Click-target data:

--- Begin ---

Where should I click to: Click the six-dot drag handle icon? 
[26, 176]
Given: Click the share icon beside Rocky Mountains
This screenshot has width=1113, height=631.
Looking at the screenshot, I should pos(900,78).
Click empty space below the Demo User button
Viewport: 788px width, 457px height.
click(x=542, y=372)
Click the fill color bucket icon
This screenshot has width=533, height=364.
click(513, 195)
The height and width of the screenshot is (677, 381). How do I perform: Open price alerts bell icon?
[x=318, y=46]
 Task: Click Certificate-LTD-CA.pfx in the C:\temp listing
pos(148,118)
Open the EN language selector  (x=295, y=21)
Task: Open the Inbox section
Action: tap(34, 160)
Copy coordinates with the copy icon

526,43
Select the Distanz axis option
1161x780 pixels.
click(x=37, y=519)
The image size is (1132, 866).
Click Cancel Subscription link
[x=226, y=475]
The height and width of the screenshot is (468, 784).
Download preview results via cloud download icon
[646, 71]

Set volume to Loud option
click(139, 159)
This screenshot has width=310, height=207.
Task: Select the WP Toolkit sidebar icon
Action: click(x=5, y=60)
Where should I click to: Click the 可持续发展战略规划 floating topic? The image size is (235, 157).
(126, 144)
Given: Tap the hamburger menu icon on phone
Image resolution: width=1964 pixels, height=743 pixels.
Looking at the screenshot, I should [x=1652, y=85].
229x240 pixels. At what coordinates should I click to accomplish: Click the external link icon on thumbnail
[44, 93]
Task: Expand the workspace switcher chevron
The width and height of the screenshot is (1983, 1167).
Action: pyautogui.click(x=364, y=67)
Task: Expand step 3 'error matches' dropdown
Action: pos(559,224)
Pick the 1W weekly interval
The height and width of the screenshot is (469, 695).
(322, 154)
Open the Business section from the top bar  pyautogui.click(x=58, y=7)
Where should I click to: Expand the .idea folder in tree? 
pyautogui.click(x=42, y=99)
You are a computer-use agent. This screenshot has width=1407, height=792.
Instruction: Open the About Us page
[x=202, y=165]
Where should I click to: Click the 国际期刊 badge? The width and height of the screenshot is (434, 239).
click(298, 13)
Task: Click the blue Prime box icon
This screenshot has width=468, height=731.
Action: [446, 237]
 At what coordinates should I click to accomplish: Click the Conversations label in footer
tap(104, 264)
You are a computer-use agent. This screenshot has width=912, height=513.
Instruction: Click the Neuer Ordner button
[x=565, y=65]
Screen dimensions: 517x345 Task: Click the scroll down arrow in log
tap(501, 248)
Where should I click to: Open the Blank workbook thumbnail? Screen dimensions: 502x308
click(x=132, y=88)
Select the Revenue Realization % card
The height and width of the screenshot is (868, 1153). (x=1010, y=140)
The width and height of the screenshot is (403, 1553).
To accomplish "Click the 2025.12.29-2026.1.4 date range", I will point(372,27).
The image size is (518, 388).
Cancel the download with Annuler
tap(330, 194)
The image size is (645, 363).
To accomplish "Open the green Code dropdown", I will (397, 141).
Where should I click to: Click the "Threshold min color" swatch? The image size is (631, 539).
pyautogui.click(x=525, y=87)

--- End ---

Reproduce all of the material above word for word, keeping every line in its original order.

Where should I click to: Click the six-dot drag handle icon? 
[26, 176]
Given: Click the share icon beside Rocky Mountains
This screenshot has width=1113, height=631.
Looking at the screenshot, I should pos(900,78).
Click empty space below the Demo User button
Viewport: 788px width, 457px height.
click(x=542, y=372)
Click the fill color bucket icon
This screenshot has width=533, height=364.
click(513, 195)
The height and width of the screenshot is (677, 381). How do I perform: Open price alerts bell icon?
[x=318, y=46]
 Task: Click Certificate-LTD-CA.pfx in the C:\temp listing
pos(148,118)
Open the EN language selector  (x=295, y=21)
Task: Open the Inbox section
Action: tap(34, 160)
Copy coordinates with the copy icon

526,43
Select the Distanz axis option
1161x780 pixels.
click(x=37, y=519)
The image size is (1132, 866).
Click Cancel Subscription link
[x=226, y=475]
The height and width of the screenshot is (468, 784).
Download preview results via cloud download icon
[646, 71]

Set volume to Loud option
click(139, 159)
This screenshot has width=310, height=207.
Task: Select the WP Toolkit sidebar icon
Action: click(x=5, y=60)
Where should I click to: Click the 可持续发展战略规划 floating topic? The image size is (235, 157).
(126, 144)
Given: Tap the hamburger menu icon on phone
Image resolution: width=1964 pixels, height=743 pixels.
Looking at the screenshot, I should [x=1652, y=85].
229x240 pixels. At what coordinates should I click to accomplish: Click the external link icon on thumbnail
[44, 93]
Task: Expand the workspace switcher chevron
The width and height of the screenshot is (1983, 1167).
Action: pyautogui.click(x=364, y=67)
Task: Expand step 3 'error matches' dropdown
Action: pos(559,224)
Pick the 1W weekly interval
The height and width of the screenshot is (469, 695).
(322, 154)
Open the Business section from the top bar  pyautogui.click(x=58, y=7)
Where should I click to: Expand the .idea folder in tree? 
pyautogui.click(x=42, y=99)
You are a computer-use agent. This screenshot has width=1407, height=792.
Instruction: Open the About Us page
[x=202, y=165]
Where should I click to: Click the 国际期刊 badge? The width and height of the screenshot is (434, 239).
click(298, 13)
Task: Click the blue Prime box icon
This screenshot has width=468, height=731.
Action: [446, 237]
 At what coordinates should I click to accomplish: Click the Conversations label in footer
tap(104, 264)
You are a computer-use agent. This screenshot has width=912, height=513.
Instruction: Click the Neuer Ordner button
[x=565, y=65]
Screen dimensions: 517x345 Task: Click the scroll down arrow in log
tap(501, 248)
Where should I click to: Open the Blank workbook thumbnail? Screen dimensions: 502x308
click(x=132, y=88)
Select the Revenue Realization % card
The height and width of the screenshot is (868, 1153). (x=1010, y=140)
The width and height of the screenshot is (403, 1553).
To accomplish "Click the 2025.12.29-2026.1.4 date range", I will point(372,27).
The image size is (518, 388).
Cancel the download with Annuler
tap(330, 194)
The image size is (645, 363).
To accomplish "Open the green Code dropdown", I will (397, 141).
Where should I click to: Click the "Threshold min color" swatch? The image size is (631, 539).
pyautogui.click(x=525, y=87)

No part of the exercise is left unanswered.